## Task objective
Transcribe the listing exactly, skipping every picture.

## Given data
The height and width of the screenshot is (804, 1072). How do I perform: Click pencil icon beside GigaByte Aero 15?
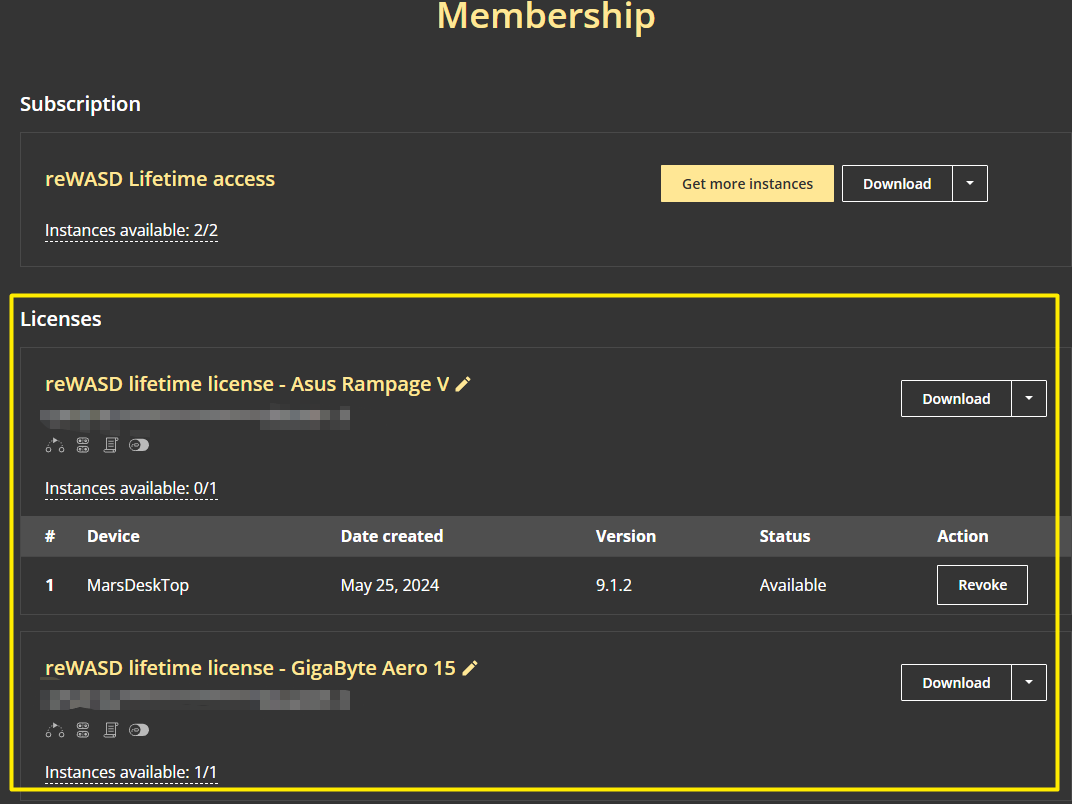tap(470, 669)
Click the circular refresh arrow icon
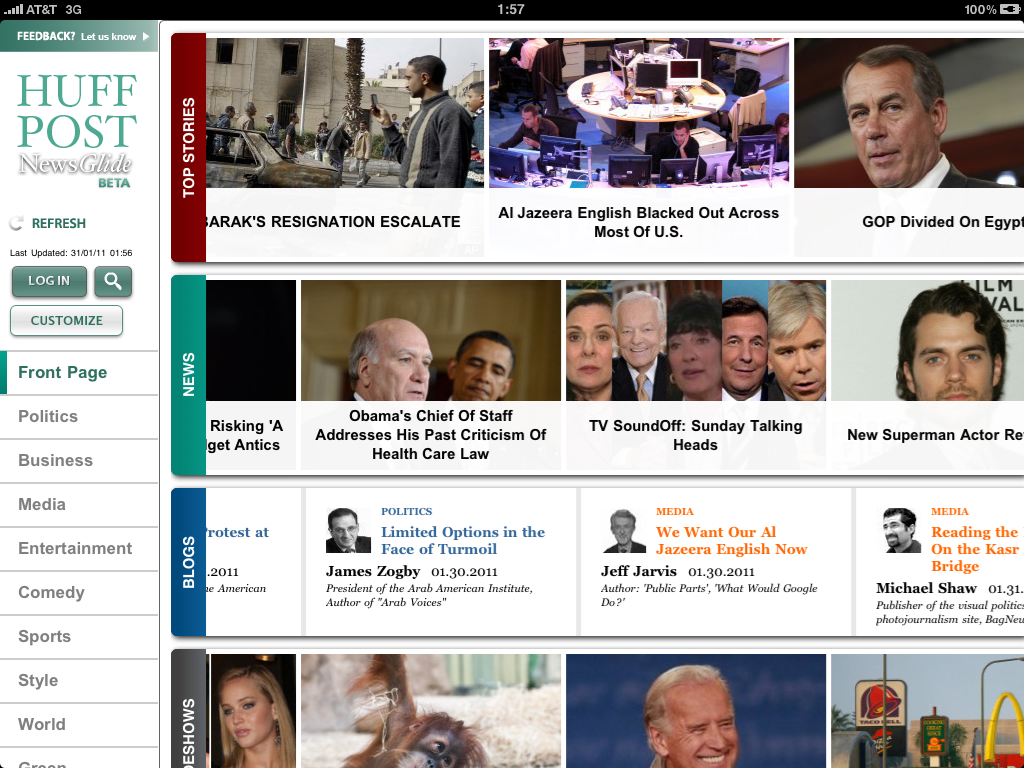The width and height of the screenshot is (1024, 768). (x=16, y=223)
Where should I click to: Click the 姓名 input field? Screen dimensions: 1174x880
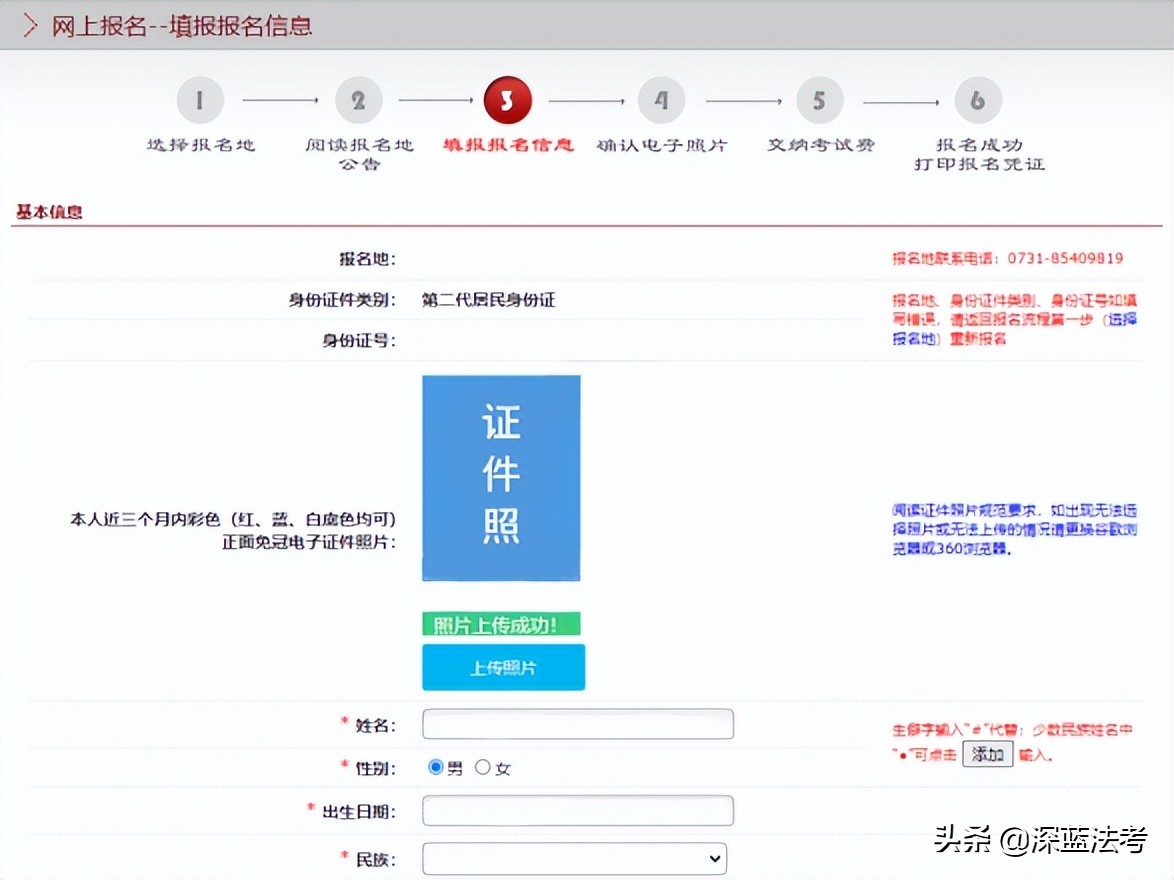click(577, 723)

## Final answer
The height and width of the screenshot is (804, 1072). How do I perform: Click pencil icon beside GigaByte Aero 15?
tap(470, 669)
Click the circular refresh arrow icon
The width and height of the screenshot is (1024, 768). (x=16, y=223)
Where should I click to: Click the 姓名 input field? Screen dimensions: 1174x880
click(577, 723)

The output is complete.